For those who follow this blog, my camera is still at Nikon for repair and I have not resolved the issue with uploading images. I plan on a full kick-off when my camera returns from Nikon.

2 Comments

  1. Cory Zipperle

    It sounds like you had quite the day!

    Some thoughts on your questions:

    1. The detectors were loud and working, yet, 2 adults were inside and did not react.

    It is, perhaps, a bit early to say that they didn’t react. Just because they didn’t make it out alive doesn’t mean that they didn’t react – it just means that they didn’t react in time.

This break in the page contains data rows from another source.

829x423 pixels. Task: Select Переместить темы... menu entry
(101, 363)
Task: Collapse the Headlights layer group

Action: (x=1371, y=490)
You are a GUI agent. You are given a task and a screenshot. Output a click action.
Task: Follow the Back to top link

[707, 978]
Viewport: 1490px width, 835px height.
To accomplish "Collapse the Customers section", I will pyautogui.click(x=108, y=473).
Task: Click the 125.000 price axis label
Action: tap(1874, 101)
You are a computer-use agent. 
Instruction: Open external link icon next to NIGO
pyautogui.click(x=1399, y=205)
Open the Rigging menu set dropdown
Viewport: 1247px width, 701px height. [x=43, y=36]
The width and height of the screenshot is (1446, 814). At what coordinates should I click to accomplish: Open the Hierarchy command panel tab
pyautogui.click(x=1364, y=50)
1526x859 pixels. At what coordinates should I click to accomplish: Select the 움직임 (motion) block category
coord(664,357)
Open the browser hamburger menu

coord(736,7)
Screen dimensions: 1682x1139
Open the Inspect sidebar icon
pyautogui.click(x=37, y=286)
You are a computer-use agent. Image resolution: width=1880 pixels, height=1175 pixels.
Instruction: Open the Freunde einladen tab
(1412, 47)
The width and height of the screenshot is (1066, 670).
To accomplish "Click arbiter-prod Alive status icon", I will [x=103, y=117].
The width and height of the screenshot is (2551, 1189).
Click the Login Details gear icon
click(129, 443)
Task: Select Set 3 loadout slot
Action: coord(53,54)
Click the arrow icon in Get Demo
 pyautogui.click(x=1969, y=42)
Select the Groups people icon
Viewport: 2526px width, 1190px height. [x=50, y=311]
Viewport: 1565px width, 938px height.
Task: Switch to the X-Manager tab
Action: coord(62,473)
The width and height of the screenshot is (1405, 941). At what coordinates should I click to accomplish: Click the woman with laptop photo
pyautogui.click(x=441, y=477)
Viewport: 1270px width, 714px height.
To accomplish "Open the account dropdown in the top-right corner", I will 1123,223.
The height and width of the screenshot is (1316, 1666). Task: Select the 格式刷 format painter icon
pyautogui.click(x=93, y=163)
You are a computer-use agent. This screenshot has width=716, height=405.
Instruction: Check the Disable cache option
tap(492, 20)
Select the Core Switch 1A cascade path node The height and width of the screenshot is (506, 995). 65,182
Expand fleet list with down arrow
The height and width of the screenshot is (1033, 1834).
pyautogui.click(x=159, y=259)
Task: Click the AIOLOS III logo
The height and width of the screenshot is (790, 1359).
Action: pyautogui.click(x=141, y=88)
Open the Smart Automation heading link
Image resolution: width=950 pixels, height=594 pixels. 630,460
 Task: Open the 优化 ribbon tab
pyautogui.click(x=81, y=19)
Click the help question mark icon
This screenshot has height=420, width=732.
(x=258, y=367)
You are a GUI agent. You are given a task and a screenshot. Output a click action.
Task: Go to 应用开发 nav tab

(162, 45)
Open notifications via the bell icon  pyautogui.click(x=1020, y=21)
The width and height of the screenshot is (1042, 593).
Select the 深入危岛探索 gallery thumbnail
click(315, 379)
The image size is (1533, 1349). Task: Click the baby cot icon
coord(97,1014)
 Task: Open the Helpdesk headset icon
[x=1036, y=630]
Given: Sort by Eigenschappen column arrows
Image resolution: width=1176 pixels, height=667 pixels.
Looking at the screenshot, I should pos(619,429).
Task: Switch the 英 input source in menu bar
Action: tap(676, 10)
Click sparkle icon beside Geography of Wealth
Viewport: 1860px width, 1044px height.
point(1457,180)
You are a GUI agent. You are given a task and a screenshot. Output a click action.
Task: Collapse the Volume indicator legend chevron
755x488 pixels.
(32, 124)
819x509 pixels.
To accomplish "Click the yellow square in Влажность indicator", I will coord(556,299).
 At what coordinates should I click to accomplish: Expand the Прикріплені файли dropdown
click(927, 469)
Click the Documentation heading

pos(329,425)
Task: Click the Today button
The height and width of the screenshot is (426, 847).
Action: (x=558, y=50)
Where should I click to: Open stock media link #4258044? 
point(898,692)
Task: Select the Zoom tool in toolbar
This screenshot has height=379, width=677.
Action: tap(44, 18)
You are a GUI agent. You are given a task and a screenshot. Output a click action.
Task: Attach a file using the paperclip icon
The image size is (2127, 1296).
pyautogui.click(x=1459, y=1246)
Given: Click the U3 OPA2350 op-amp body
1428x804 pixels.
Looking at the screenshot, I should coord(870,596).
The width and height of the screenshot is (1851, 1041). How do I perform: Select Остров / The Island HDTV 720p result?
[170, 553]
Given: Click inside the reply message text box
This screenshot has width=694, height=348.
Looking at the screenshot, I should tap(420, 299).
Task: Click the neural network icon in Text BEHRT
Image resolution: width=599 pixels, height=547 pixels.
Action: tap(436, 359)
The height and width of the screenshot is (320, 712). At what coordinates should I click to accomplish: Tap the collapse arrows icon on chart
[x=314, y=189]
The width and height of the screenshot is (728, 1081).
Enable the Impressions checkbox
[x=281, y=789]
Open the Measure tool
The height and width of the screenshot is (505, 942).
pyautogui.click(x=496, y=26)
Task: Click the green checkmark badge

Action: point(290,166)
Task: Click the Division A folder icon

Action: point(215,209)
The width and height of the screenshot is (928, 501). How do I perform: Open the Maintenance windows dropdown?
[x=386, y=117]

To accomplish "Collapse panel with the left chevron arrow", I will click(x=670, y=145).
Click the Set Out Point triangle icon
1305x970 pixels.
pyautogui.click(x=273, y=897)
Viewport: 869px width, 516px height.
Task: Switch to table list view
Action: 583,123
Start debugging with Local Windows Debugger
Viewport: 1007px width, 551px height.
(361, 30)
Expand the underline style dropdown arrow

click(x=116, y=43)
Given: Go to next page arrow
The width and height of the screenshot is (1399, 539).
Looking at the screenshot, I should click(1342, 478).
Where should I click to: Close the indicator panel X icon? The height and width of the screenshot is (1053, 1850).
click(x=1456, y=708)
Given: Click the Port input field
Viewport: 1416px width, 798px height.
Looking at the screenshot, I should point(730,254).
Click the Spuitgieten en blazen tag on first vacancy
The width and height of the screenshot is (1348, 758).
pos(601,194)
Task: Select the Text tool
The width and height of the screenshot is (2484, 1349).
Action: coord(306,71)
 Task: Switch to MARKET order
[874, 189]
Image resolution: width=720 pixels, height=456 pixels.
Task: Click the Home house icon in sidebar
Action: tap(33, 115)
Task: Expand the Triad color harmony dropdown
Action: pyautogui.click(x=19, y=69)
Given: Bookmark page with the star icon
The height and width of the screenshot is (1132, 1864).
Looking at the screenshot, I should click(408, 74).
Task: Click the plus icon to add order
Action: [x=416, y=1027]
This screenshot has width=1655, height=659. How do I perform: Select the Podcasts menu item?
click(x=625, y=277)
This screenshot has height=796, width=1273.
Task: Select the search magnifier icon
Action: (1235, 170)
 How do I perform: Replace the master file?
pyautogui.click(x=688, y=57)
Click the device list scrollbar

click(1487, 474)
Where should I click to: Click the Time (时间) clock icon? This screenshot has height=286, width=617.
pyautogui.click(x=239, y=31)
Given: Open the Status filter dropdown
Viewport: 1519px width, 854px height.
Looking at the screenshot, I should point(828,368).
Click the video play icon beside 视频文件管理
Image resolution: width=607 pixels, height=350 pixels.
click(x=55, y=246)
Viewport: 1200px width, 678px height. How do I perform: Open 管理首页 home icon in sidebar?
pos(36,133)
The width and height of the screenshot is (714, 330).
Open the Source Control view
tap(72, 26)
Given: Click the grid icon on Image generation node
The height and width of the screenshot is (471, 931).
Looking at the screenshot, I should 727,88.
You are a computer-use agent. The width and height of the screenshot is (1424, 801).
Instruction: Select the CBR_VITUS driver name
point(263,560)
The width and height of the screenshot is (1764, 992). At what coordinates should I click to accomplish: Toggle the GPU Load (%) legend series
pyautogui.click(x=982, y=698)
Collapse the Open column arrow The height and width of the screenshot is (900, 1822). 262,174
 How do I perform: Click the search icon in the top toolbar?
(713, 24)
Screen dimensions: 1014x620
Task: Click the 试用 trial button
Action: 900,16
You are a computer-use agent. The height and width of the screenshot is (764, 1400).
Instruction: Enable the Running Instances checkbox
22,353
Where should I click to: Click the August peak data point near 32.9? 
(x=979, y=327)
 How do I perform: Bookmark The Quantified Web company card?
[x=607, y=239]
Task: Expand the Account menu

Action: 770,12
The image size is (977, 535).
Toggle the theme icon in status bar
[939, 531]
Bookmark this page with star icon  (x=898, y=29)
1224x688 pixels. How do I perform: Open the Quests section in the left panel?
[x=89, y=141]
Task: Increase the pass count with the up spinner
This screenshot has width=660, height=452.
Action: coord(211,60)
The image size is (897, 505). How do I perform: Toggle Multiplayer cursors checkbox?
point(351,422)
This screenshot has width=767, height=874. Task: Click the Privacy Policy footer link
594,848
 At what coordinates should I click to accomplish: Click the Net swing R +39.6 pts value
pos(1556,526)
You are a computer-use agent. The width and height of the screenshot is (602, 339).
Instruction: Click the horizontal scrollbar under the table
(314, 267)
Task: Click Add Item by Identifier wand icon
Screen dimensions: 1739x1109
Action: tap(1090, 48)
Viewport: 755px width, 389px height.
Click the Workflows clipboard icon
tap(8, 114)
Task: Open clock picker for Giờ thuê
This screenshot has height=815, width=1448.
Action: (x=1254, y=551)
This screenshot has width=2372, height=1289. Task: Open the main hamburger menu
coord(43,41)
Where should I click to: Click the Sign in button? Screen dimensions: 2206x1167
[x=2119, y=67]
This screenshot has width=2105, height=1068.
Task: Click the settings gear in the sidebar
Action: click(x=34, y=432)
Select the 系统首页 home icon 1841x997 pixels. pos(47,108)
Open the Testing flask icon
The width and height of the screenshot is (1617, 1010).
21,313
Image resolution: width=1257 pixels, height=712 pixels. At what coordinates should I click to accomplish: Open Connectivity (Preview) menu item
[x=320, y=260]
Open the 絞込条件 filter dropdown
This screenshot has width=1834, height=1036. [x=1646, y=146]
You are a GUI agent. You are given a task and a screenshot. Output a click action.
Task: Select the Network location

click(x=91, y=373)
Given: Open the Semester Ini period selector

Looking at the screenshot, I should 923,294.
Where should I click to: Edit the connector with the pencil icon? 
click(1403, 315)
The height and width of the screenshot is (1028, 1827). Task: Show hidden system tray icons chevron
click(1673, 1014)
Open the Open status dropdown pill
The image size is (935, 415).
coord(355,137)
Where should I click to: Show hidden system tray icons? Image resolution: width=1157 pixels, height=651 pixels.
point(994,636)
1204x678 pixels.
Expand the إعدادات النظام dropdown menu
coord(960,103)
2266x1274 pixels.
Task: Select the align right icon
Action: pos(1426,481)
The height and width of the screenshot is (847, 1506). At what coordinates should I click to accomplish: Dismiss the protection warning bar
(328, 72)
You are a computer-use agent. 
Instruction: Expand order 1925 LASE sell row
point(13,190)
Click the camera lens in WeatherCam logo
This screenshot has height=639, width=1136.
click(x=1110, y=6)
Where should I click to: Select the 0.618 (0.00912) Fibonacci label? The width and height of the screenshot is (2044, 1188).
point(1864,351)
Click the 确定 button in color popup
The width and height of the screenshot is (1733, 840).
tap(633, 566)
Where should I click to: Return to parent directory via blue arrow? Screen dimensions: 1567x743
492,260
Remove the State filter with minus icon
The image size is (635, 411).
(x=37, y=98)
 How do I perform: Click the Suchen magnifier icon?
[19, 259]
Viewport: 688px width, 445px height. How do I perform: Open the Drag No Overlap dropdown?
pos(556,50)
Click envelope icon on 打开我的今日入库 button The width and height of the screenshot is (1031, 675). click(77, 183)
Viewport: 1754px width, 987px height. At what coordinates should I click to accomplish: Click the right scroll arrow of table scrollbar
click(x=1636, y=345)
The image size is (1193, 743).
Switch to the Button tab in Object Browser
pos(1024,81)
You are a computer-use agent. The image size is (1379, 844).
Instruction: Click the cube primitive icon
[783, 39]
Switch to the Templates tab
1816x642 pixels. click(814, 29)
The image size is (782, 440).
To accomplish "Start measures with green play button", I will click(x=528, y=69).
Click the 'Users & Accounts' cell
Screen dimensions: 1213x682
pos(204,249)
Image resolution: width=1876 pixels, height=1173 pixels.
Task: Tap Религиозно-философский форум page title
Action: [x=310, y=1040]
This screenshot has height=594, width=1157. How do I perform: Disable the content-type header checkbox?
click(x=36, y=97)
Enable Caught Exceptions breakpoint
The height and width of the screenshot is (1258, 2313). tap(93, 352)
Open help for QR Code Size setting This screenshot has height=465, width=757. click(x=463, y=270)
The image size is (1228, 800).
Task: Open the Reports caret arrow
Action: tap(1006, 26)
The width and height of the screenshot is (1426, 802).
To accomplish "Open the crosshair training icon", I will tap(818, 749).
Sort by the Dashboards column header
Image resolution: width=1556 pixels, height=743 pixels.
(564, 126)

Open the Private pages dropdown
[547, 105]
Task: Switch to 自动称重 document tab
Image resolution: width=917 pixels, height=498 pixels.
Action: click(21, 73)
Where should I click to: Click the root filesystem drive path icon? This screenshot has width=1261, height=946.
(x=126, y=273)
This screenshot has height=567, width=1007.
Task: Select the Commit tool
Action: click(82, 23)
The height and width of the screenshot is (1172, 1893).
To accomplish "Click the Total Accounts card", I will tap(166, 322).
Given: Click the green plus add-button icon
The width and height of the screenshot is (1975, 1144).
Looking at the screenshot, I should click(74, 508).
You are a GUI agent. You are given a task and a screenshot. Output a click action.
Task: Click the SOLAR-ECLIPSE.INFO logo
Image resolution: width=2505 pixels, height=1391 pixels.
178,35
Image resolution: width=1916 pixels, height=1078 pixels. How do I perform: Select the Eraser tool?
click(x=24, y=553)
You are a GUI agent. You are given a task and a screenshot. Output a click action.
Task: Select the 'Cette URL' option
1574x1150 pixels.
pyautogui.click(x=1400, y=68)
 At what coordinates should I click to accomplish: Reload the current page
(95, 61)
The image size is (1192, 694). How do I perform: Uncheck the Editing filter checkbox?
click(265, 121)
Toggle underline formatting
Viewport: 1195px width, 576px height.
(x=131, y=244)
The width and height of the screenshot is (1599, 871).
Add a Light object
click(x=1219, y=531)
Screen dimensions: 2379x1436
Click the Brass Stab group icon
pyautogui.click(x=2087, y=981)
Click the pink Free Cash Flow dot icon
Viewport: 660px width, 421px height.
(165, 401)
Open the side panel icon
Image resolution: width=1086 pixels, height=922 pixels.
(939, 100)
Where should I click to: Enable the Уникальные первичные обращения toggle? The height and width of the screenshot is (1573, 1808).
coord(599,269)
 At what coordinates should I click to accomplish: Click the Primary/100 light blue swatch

    4. Was there anything else I could have done? Could I had saved that man if I would have had an ABC fire extinguisher in my van? Did the 6 minutes or so I tried in vane to do nothing make the difference in his life?

    Unless a professional tells you differently, it appears as if you did the exact thing you were supposed to do – except for going into the burning room. In a fire, a few inches can mean life or death from the heat alone. Simply inhaling hot air can be enough to kill you.

    Even if you would have had a fire extinguisher, fire wasn’t really your problem – smoke was. Unless you have some kind of a device that can allow you to shoot into a room without knowing where the fire is burning, an extinguisher would have been worthless for you (though I suppose you could try using the device).

    I do believe that all fires are typically treated as a crime scene until something rules out the possibility. This also may depend on the locale. I know that the fires that I’ve been close to were all treated as crimes until something else was discovered.

    Either route: exciting! This will be with you for a very long time.

    Reply
  2. Cory Zipperle

    Oops:

    ” …it just means that they didn’t react in time.” should say: “…it just means that they didn’t react in time or correctly.”

    One thought I just had, you would be surprised at the number of people who don’t evacuate a building when they are clearly in danger. I see it at least once a year at the clinic.